Just thought I would share what I have noticed with fonts installed by the Office 2008 installer.

- Office 2008 installs all it's fonts into \Library\Fonts\Microsoft.

- The following lists fonts installed by Office 2008 that already exist in the system \Library\Fonts folder

Andale Mono
Arial
Arial Black
Arial Narrow
Arial Rounded Bold
Comic Sans MS
Georgia
Impact
Tahoma
Times New Roman
Trebuchet MS
Verdana
Wingdings
Wingdings 2
Wingdings 3

- The remaining 108 fonts Office 2008 installs (which I have not listed) are not duplicates of the standard system fonts.

- The installer leaves the Mac OS X versions where they are, but disables them. This is reflected by Font Book, which can be used to view the folder locations of the disabled or enabled fonts.

- The one exception is Wingdings. It does not disable the system version. Font Book shows both as enabled under 'Wingdings' showing two styles called Regular. The microsoft version is TT. The system version is a font suitcase.

- When using Font Book to validate all fonts on the system, it flags the above fonts as having errors. The error reported is only that it is a duplicate font. As the dupicates are not enabled, this is fairly safe.

I am looking to deploy Extensis Universal Type Server and it's recommended I disable any functionality of Font Book.

Therefore it made sense to me to get rid of any fonts that were disabled by Font Book. This would mean making the decision to remove the Office 2008 or Mac OS X fonts as listed above.

I would say the Mac OS X fonts are more important to keep and potentially dangerous if removed from \Library\Fonts. I used Font Book to remove these fonts and retrieved them from the trash to backup somewhere in case of an issue.

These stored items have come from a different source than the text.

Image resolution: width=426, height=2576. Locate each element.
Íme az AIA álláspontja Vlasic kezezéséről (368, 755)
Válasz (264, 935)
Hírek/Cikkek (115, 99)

In removing the above list of fonts from \Library\Fonts\Microsoft, I haven't encountered any issues with the Office applications in my brief testing. All applications function and don't show any signs of font substitution within the application itself.

Happy to hear from anyone that would like to share any additional information or point out an issue with removing these fonts.
 
D

Diane Ross

Happy to hear from anyone that would like to share any additional information
or point out an issue with removing these fonts.

Font Facts:

Despite the version number, many (if not all) of the MSFT fonts are newer
than the Apple OS ones.

Office 2008 does not need ANY of its fonts to "run." However, various
features of Office 2008 will be broken or display poorly unless you leave
the fonts it installs in place.

Office 2008 relies on up-to-date Unicode versions of fonts that support
ligatures and faces. Its own font set has been updated to provide these
capabilities.

I would caution you not to disable the Chinese/Japanese fonts. These are
required to produce certain special characters.
 
D

dhiggs

Interesting, as I'm finding the opposite as I start looking into this a bit more.

Let's take Arial for example, looking at the Regular style. Font Book reports the system font is a higher version than that installed by Office 2008. Looking at the repertoire, the system font shows a much larger set of character sets than the Office 2008 version installed in \Library\Fonts\Microsoft.

This is the case for 4 others I have looked at and maybe all. Is it possible that Mac OS X 10.5.x now has font versions which are now above those of Office 2008? I'm wondering if the information you have might pertain to Mac OS X 10.4.x

I think i'm getting myself in too deep :)
 
D

Diane Ross

This is the case for 4 others I have looked at and maybe all. Is it possible
that Mac OS X 10.5.x now has font versions which are now above those of Office
2008? I'm wondering if the information you have might pertain to Mac OS X
10.4.x

I think i'm getting myself in too deep :)

It is possible things have changed. I would leave your fonts alone and stop
mucking around. :)
 
T

Tim Murray

It is possible things have changed. I would leave your fonts alone and stop
mucking around. :)

Sometimes, however, requirements of the publishing situation require one to
dig down to the details and sort things out.